Hello everybody
I tried to backtest the ML SVC Classifier strat but it generates no signals.
It is originally configured to run on minute timeframe and rebalance every hour.
I am trying to get the same strat or a similar ML classification strat that would do daily history (1D) and that would be able to generate signals.
Anyone can please help?
Have a nice weekend
Hi there,
Could you please provide more information about the platform (Blueshift or IBridgePy) you are using to backtest your ML SVC Classifier strategy? This will help us provide a more tailored response to your question.
Thank you.
Hi
I am using the Blueshift backtester.
Kind Regards
Hi,
In order to generate signals, we will have to tweak the Blueshift code and configure it to run for daily data.
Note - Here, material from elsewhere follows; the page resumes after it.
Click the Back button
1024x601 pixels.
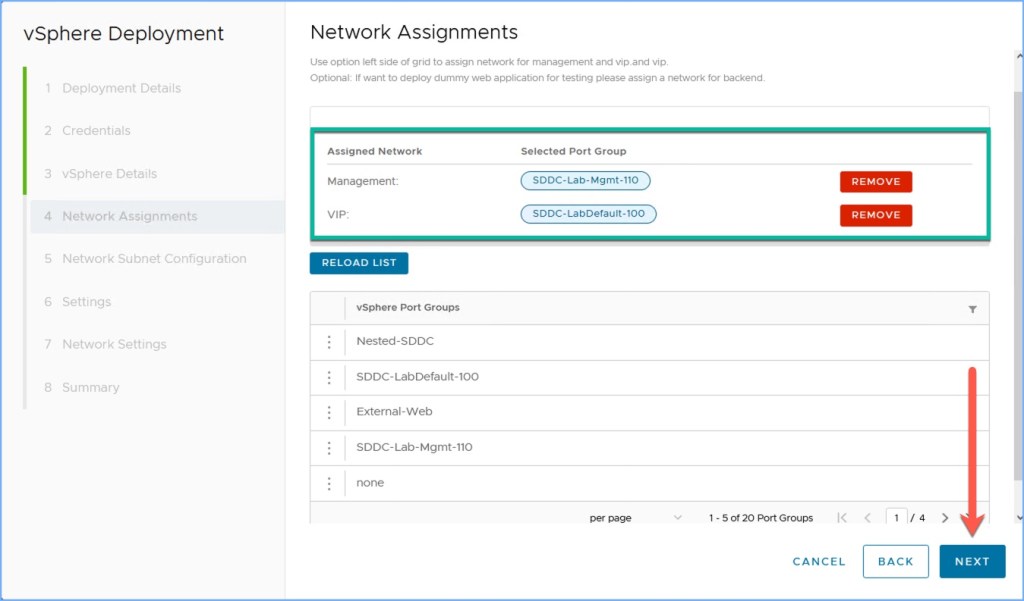[x=895, y=561]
- We will first need to edit the schedule function to rebalance the data. Since we are now considering the daily data, we can remove the for loop and write the schedule function as it is, outside of the loop. The function will look like this:
schedule_function(
retrain_model,
date_rule=date_rules.week_start(),
time_rule=time_rules.market_open()
)
# Schedule the rebalance function to run every hour daily
schedule_function(
rebalance,
date_rule=date_rules.every_day(),
time_rule=time_rules.market_open(hours=hours, minutes=minutes)
)
# Schedule the end_of_day_squareoff function every day
schedule_function(
end_of_day_squareoff,
date_rule=date_rules.every_day(),
time_rule=time_rules.market_close(minutes=5)
)
2. In the rebalance function, we need to take care of 2 things:
a. We will change '1m' to '1D' in the try block since we are using daily data.
b. We will tweak the 'if' condition, by replacing context.data_lookback with context.lookback and multiply it with 1.1. The reason for multiplying with 1.1 is to create a buffer or margin in order to accommodate any missing data points in the data frame Df. For example, if context.lookback is 100, the if condition will be executed only when the length of the data frame is less than 110.
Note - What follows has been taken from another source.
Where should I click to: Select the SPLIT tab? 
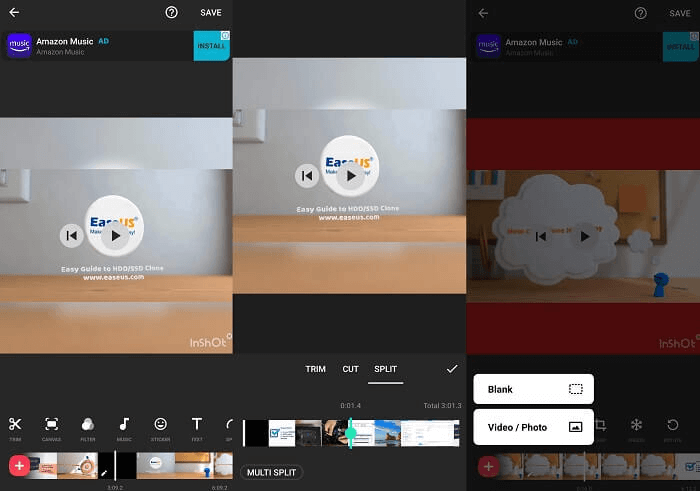[x=385, y=369]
Thus, the code will look like this:
def rebalance(context, data):
"""
A function to rebalance the portfolio. This function is called by the
schedule_function in the initialize function.
"""
# Fetch lookback no. days data for the security
try:
Df = data.history(
context.security,
['open', 'high', 'low', 'close', 'volume'],
context.data_lookback,
'1D')
Df = Df[Df.volume!=0]
if len(Df) < (context.lookback) * 1.1:
return
except IndexError:
return</code></pre>
Note: You may also edit the variables context.lookback and context.data_lookback as per your requirements to generate the signals.
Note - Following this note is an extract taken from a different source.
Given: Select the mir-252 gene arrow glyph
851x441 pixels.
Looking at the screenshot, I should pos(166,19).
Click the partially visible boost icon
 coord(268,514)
Hope this helps. Please feel free to reach out in case of any further query.
Thanks.
thanks a lot!
I tried modifying my code but I think I am still doing it wrong:
# Machine learning libraries
from sklearn.svm import SVC
from sklearn.preprocessing import StandardScaler
from sklearn.model_selection import GridSearchCV
from sklearn.model_selection import TimeSeriesSplit
# Import talib
import talib as ta
# Import Pipeline
from sklearn.pipeline import Pipeline
# Import numpy and pandas
import pandas as pd
import numpy as np
# Import blueshift libraries
from blueshift.api import (
symbol,
order_target_percent,
schedule_function,
date_rules,
time_rules,
get_datetime
)
# The strategy requires context.lookback number of days.
def initialize(context):
# Define Symbols
context.security = symbol('SPY')
# The lookback for the indicators
context.lookback = 20
# The lookback for historical data
context.data_lookback = 1000
# The variable to store the randomised cross vaidation search
context.rcv = None
# The variable to store the classifier
context.cls = None
# Instantiate the StandardScaler
context.ss1 = StandardScaler()
# The variable to store the model accuracy
context.accuracy = 0
# The parameters for SAR
context.acceleration = 0.2
context.maximum = 0.2
# The variable to store the pipeline steps
context.steps = [('scaler', StandardScaler()), ('svc', SVC())]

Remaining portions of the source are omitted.